The outlines of this crisis should sound familiar to anyone with even a passing interest in climate politics: A disaster sparks outrage among people who’ve been warned repeatedly—often by those to their left—about what was coming and how to avoid it, but who brushed off proposed solutions as hyperbolic and unhelpful. They had years to avoid this sort of destruction and now need a Hail Mary in both meanings of the phrase: a desperate bid to overcome terrible odds, and forgiveness.
But it’s not clear what success looks like in either of these cases. When it comes to the climate, some of the most apocalyptic worst-case scenarios might now be off the table, though the decidedly less chaotic future of a planet that’s 2.5 or three degrees Celsius warmer—as opposed to six or seven—is still a much more painful one that further risks breaching catastrophic tipping points. For Democrats, eking out a win in November doesn’t promise to fix the party’s nearsighted and self-destructive tendencies.
This isn’t all just a convenient metaphor: The Democratic Party’s problems are problems for the planet too. For the foreseeable future, the Republican Party will keep trying to kill anything called climate policy and peel back the modest restraints on corporate polluters. In a two-party system, this means that decarbonization depends on electing Democrats at all levels of government and keeping them in power for decades. The trouble—now more widely recognized—is that many of the party’s top leaders seem more concerned with closing ranks around their favorite elder statesmen than they are with building a twenty-first-century governing agenda and the durable electoral coalitions needed to support it.
Biden isn’t the only example. Ruth Bader Ginsberg’s refusal to resign during the Obama administration—and the bizarre lionization of that choice among liberals—paved the way for the Supreme Court’s wrecking ball of a right-wing supermajority, now diligently chipping away at (among other things) basic human rights, presidential accountability, and the government’s ability to do its job. A declining Dianne Feinstein held out until the end too, with the full-throated support of then–House Speaker Nancy Pelosi; just a few years before she passed, Feinstein took the time to scold children asking her to support a Green New Deal.
When it comes to Ginsberg, Feinstein, and Biden, the problem is less with their absolute age than the bizarre idea that these figures have somehow earned the right to continue holding extraordinarily important posts until they drop dead, however impaired they might be. As we’ve seen over the last week, defending that position requires telling voters to ignore the obvious and root for government officials like superheroes: not as public servants with a distinct set of responsibilities, but as characters with backstories compelling enough to merit their showing up in the sequel. Trump has lent them a helping hand in providing a big boss scary enough to discipline dissenters within the Democrats’ ranks, casting criticisms of top Democrats’ policies and performance as boosts to the bad guys.

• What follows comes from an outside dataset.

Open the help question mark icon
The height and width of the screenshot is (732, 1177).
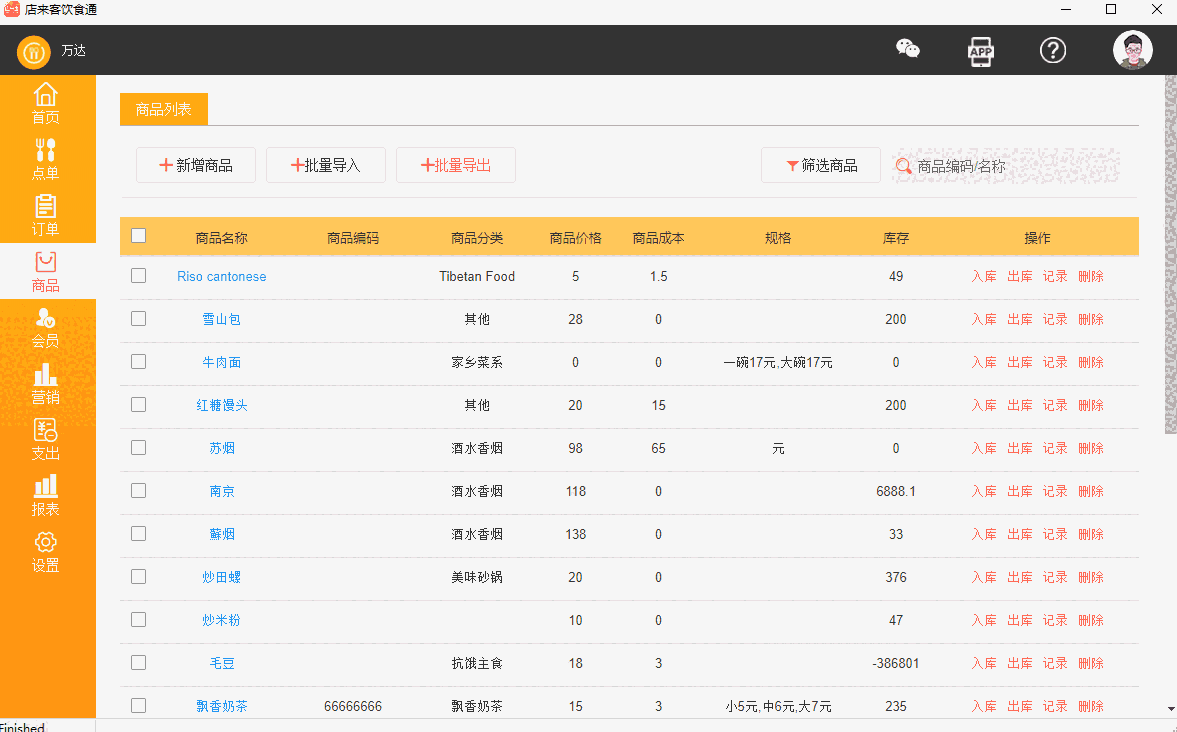pyautogui.click(x=1053, y=50)
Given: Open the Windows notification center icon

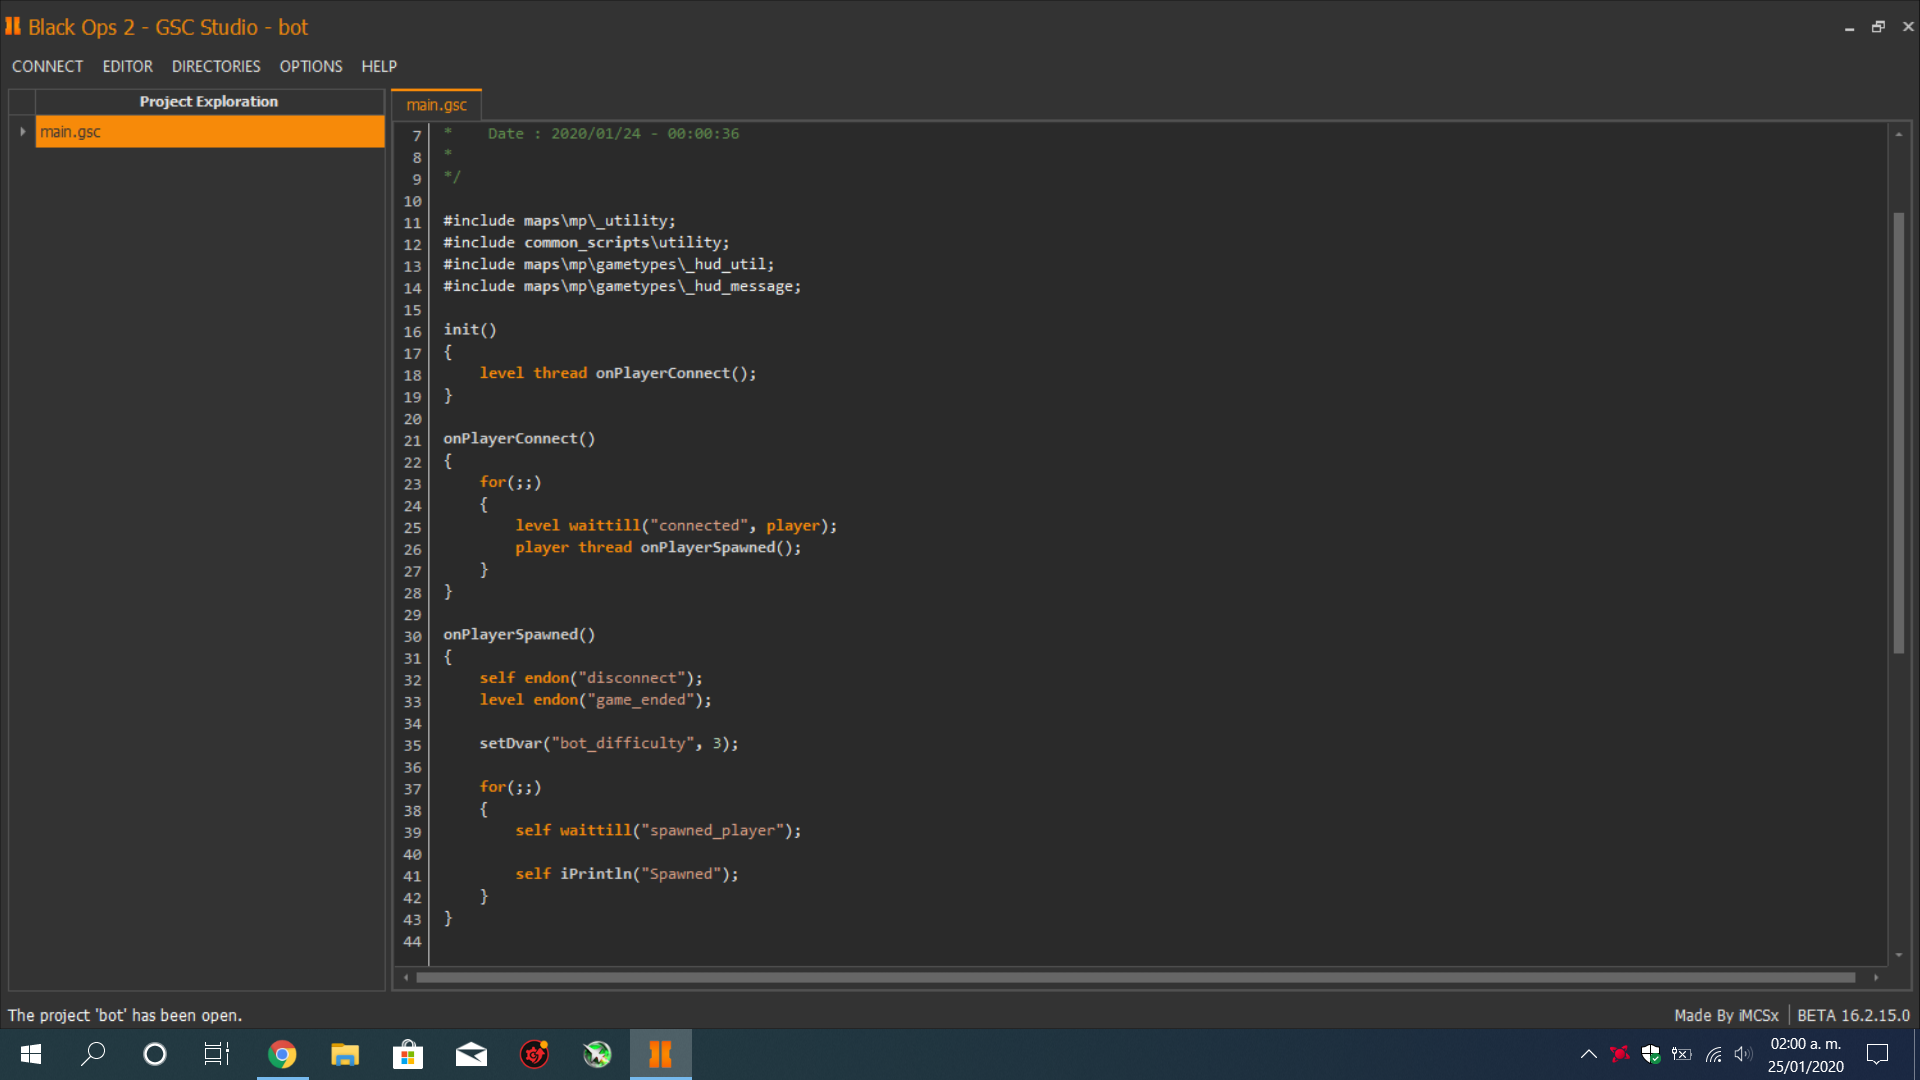Looking at the screenshot, I should [1877, 1054].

The nuance here is that climate policy has very likely benefited from Biden’s weakened state. Climate-conscious advisers have been granted leeway to help craft an “all of the above” approach to decarbonization. It’s an embarrassingly low bar to clear, but the Biden administration has almost certainly done more to reduce greenhouse gas emissions than any of its predecessors. That Biden has a relatively smart and competent team of climate advisers surrounding him is a terrible argument for keeping him around, though. However much they might have been able to do these last four years, steaming ahead as if nothing has changed—as if more than 50 million people haven’t seen Biden struggling—risks more than just losing to Trump in November. Since 2016, top Democrats have campaigned on the idea that nothing is more important than keeping Trump out of the Oval Office. The man they’re saying is up to the task publicly struggles to speak cogently.
Pretending nothing is wrong with Biden is an insult to voters’ intelligence. As genuinely grave a threat as another Trump administration is to U.S. climate policy, Democrats continuing to burn through their credibility—particularly with the younger, less enthusiastic voters who represent the party’s demographic future—could mean abdicating their chance to govern boldly (or at all) for the foreseeable future, let alone enact adequate climate policy. Talking up the Inflation Reduction Act’s tax credits for wind, solar, and electric vehicles won’t change that. It’s hard to make the case for a party whose headline offerings are a rambling octogenarian and the threat of something worse. As with rising temperatures, there’s no quick fix to prevent the catastrophe of Republican rule. An open convention is risky. So is passing the reins to Kamala Harris. Continuing to close ranks around Biden seems even riskier.